Fifth round of the 2022 Grand Prix motorcycle racing season

The 2022 Portuguese motorcycle Grand Prix (officially known as the Grande Prémio Tissot de Portugal) was the fifth round of the 2022 Grand Prix motorcycle racing season. It was held at the Algarve International Circuit in Portimão on 24 April 2022.

== Background ==

=== Riders' entries ===
In the MotoGP class, the presence of Lorenzo Savadori as a wildcard with Aprilia Racing should be noted in the entry list of the race.
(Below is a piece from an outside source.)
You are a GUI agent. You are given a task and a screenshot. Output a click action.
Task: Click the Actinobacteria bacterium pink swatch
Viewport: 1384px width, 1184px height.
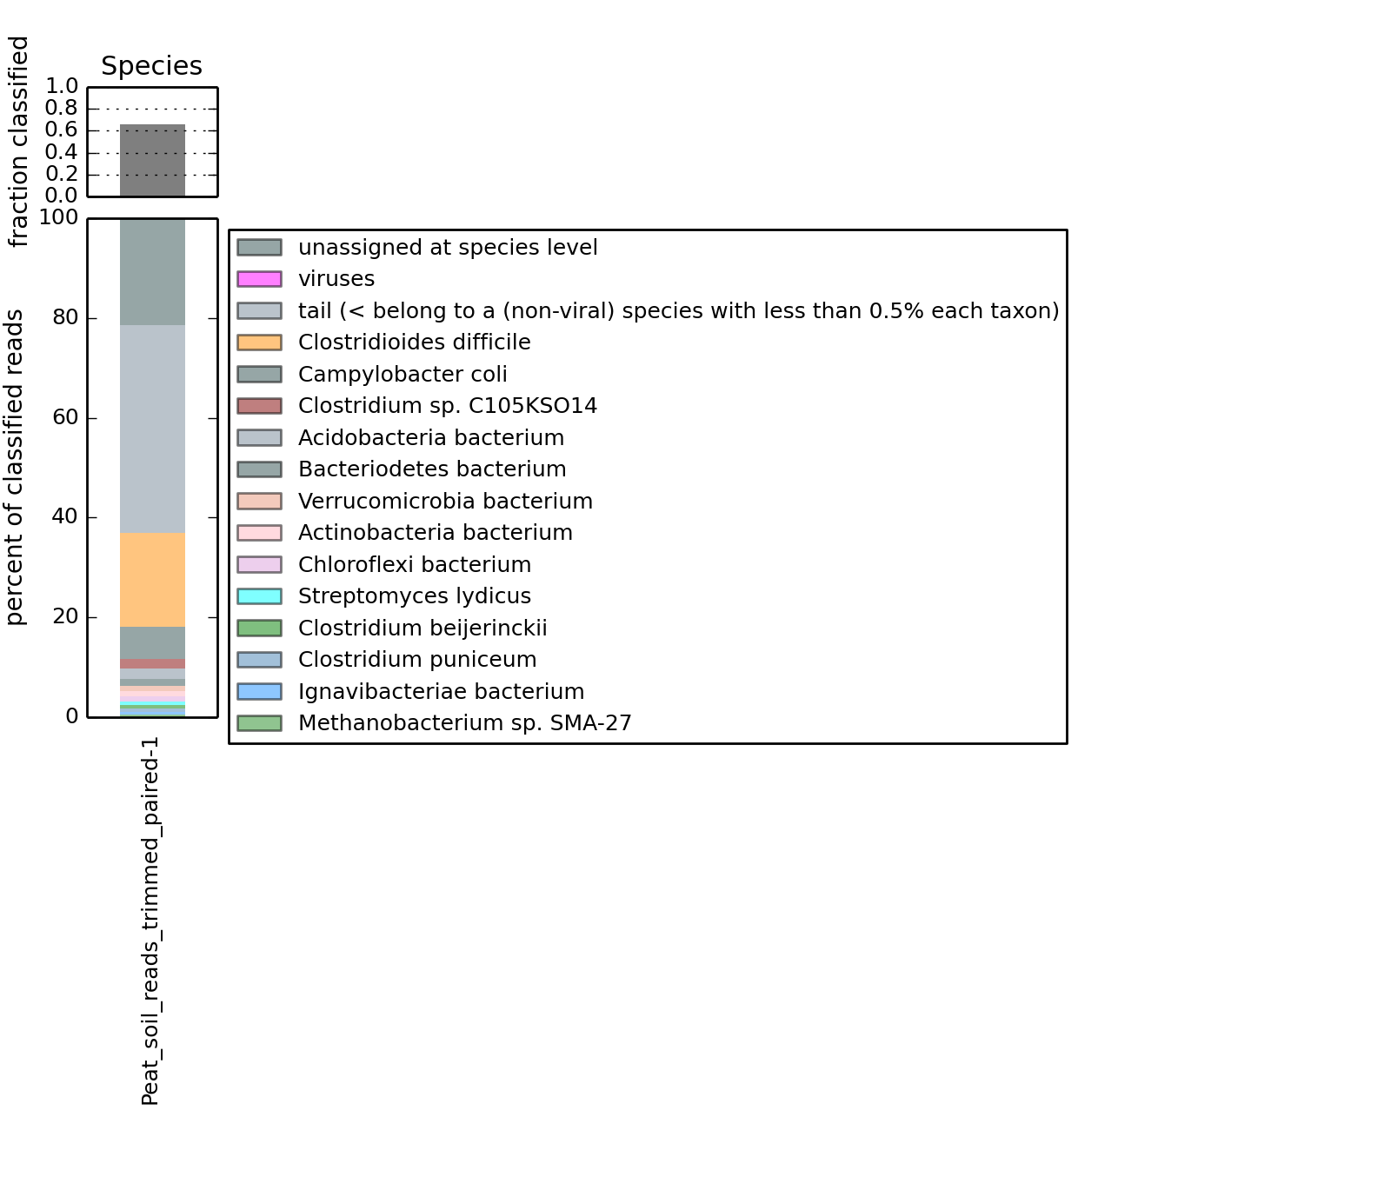[x=259, y=533]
In the Moto2 class, Keminth Kubo returns to ride the Yamaha VR46 Master Camp Team Kalex after missing the Grand Prix of the Americas after having issues with his visa. In the Moto3 class, in addition to the presence of Gerard Riu as a substitute for David Muñoz, David Salvador continues to replace John McPhee, absent due to injury, while Alberto Surra misses the Grand Prix due to a micro fracture of the scaphoid of his right hand during the previous stage and is replaced by Syarifuddin Azman. David Alonso also rides as a wild card, on the Aspar Team's Gas Gas.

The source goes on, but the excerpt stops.